Just move the for loop inside the subroutine. It seems like it would still
work if you happen to put in a single codon, but this way would work faster
for sequences of, say, thousands of bases.
For example, here's code that translates a protein.
---------------------------
use Benchmark;
my $seq = "actgactgactgactggtgcactacgacta" x 1000;
my $len = length($seq);
%amino = &get_codons;
timethese(50, {
"substr" => \&do_substr,
"match" => \&do_match,
"pack" => \&do_pack,
}, "dividing large string with subroutine" );
sub translate {
my $in = shift;
$out = $amino{$in};
return $out;
}
sub do_substr {
my $protein = "";
for ($i = 0 ; $i < $len ; $i += 3) {
my $codon = substr($seq, $i, 3);
$protein .= &translate($codon);
}
return $protein;
}
[stuff that's the same as do_substr snipped]
sub do_match {
my @triplet = ($seq =~ /(...)/g);
}
sub do_pack {
my @triplet = unpack("A3" x ($len/3), $seq);
}
------------------------
(Out of curiosity, I tried three methods of splitting the string.
Surprisingly, the difference between them seems to be only about 5%. But...)
As you can see, there's a 100% or so speedup, when I changed the code to
just do the $amino{$codon} inside the do_* subs, rather than calling
&translate).
Benchmark: timing 50 iterations of match, pack, substr without sub call.

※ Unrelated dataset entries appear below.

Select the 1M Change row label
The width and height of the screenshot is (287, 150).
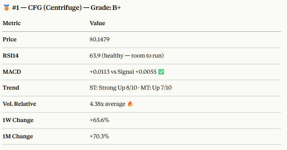[18, 136]
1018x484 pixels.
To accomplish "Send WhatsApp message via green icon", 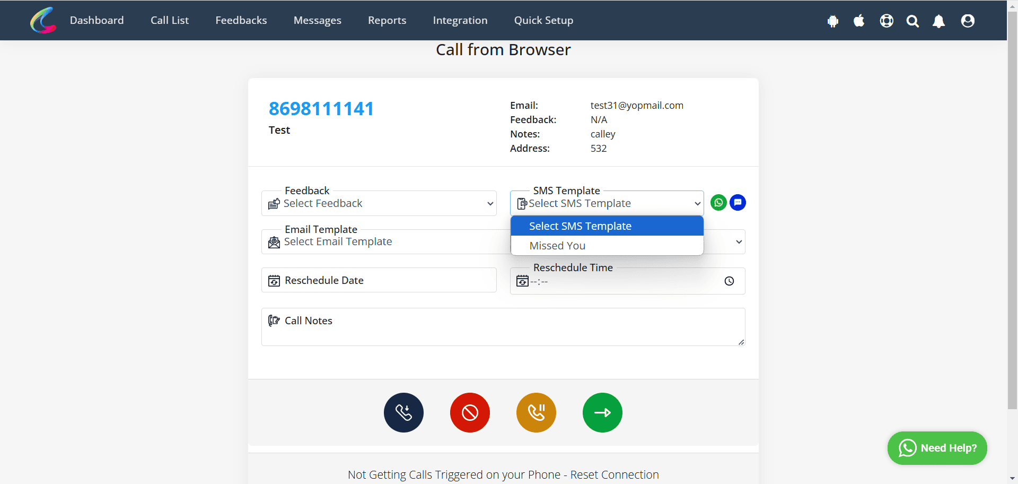I will [x=718, y=202].
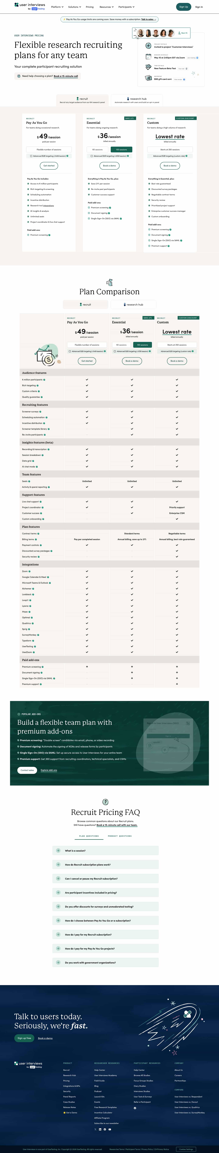Select the research hub tab under Plan Comparison

(x=133, y=304)
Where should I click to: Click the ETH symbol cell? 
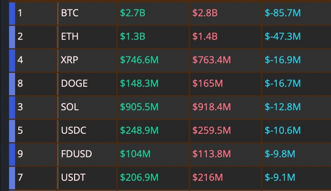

match: 8 8.04 0.03 0 0 dividing large string
pack: 7 7.27 0 0 0
substr: 9 8.22 0 0 0
Benchmark: timing 50 iterations of match, pack, substr with n sub calls
match: 19 17.82 0.01 0 0 dividing large string with subroutine
pack: 19 16.96 0.01 0 0 dividing large string with subroutine
substr: 19 18.96 0 0 0 dividing large string with subroutine
As far as I can tell, this would be a pretty easy change and wouldn't break
anything. (Famous last words.)
Amir Karger
Curagen Corporation